(TASK): Produce the same data once more, line for line.

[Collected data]
* * *
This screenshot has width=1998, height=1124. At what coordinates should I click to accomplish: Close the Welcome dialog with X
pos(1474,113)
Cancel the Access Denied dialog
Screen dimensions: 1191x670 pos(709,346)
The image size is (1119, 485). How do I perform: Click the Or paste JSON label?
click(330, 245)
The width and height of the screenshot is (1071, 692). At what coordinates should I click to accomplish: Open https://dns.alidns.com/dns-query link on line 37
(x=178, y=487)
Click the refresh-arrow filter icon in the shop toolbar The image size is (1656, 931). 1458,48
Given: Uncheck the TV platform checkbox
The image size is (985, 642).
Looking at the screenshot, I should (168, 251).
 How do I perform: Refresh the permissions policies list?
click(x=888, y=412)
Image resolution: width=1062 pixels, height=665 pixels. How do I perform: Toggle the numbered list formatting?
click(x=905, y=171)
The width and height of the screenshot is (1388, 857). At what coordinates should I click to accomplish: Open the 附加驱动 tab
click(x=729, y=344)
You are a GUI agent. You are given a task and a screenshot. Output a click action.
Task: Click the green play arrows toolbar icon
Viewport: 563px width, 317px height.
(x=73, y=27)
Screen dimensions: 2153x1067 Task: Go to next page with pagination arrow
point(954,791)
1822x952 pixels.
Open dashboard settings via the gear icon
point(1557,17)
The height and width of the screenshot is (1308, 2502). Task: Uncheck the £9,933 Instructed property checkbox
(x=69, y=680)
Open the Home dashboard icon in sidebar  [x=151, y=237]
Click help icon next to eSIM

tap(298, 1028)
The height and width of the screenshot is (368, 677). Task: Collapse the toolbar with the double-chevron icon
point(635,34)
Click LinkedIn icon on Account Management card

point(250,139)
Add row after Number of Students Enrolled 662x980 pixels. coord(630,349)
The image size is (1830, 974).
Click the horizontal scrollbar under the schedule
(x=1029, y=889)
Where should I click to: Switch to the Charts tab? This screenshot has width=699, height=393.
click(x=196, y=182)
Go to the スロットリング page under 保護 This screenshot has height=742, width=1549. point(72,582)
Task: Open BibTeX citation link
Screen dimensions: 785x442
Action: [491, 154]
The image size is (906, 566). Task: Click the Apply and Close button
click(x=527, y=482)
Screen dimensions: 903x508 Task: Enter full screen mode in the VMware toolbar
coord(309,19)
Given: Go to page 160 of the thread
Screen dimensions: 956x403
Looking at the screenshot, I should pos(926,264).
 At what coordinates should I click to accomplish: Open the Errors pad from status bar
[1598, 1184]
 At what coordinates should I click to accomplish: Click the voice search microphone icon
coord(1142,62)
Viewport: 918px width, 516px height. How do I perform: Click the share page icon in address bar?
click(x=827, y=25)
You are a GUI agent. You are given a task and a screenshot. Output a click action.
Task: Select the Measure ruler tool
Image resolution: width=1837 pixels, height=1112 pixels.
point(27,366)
* * *
(RESPONSE AREA):
This screenshot has width=1998, height=1124. At what coordinates should I click to accomplish: Close the Welcome dialog with X
pos(1474,113)
Cancel the Access Denied dialog
Screen dimensions: 1191x670 pos(709,346)
The image size is (1119, 485). How do I perform: Click the Or paste JSON label?
click(330, 245)
The width and height of the screenshot is (1071, 692). At what coordinates should I click to accomplish: Open https://dns.alidns.com/dns-query link on line 37
(x=178, y=487)
Click the refresh-arrow filter icon in the shop toolbar The image size is (1656, 931). 1458,48
Given: Uncheck the TV platform checkbox
The image size is (985, 642).
Looking at the screenshot, I should (168, 251).
 How do I perform: Refresh the permissions policies list?
click(x=888, y=412)
Image resolution: width=1062 pixels, height=665 pixels. How do I perform: Toggle the numbered list formatting?
click(x=905, y=171)
The width and height of the screenshot is (1388, 857). At what coordinates should I click to accomplish: Open the 附加驱动 tab
click(x=729, y=344)
You are a GUI agent. You are given a task and a screenshot. Output a click action.
Task: Click the green play arrows toolbar icon
Viewport: 563px width, 317px height.
(x=73, y=27)
Screen dimensions: 2153x1067 Task: Go to next page with pagination arrow
point(954,791)
1822x952 pixels.
Open dashboard settings via the gear icon
point(1557,17)
The height and width of the screenshot is (1308, 2502). Task: Uncheck the £9,933 Instructed property checkbox
(x=69, y=680)
Open the Home dashboard icon in sidebar  [x=151, y=237]
Click help icon next to eSIM

tap(298, 1028)
The height and width of the screenshot is (368, 677). Task: Collapse the toolbar with the double-chevron icon
point(635,34)
Click LinkedIn icon on Account Management card

point(250,139)
Add row after Number of Students Enrolled 662x980 pixels. coord(630,349)
The image size is (1830, 974).
Click the horizontal scrollbar under the schedule
(x=1029, y=889)
Where should I click to: Switch to the Charts tab? This screenshot has width=699, height=393.
click(x=196, y=182)
Go to the スロットリング page under 保護 This screenshot has height=742, width=1549. point(72,582)
Task: Open BibTeX citation link
Screen dimensions: 785x442
Action: [491, 154]
The image size is (906, 566). Task: Click the Apply and Close button
click(x=527, y=482)
Screen dimensions: 903x508 Task: Enter full screen mode in the VMware toolbar
coord(309,19)
Given: Go to page 160 of the thread
Screen dimensions: 956x403
Looking at the screenshot, I should pos(926,264).
 At what coordinates should I click to accomplish: Open the Errors pad from status bar
[1598, 1184]
 At what coordinates should I click to accomplish: Click the voice search microphone icon
coord(1142,62)
Viewport: 918px width, 516px height. How do I perform: Click the share page icon in address bar?
click(x=827, y=25)
You are a GUI agent. You are given a task and a screenshot. Output a click action.
Task: Select the Measure ruler tool
Image resolution: width=1837 pixels, height=1112 pixels.
point(27,366)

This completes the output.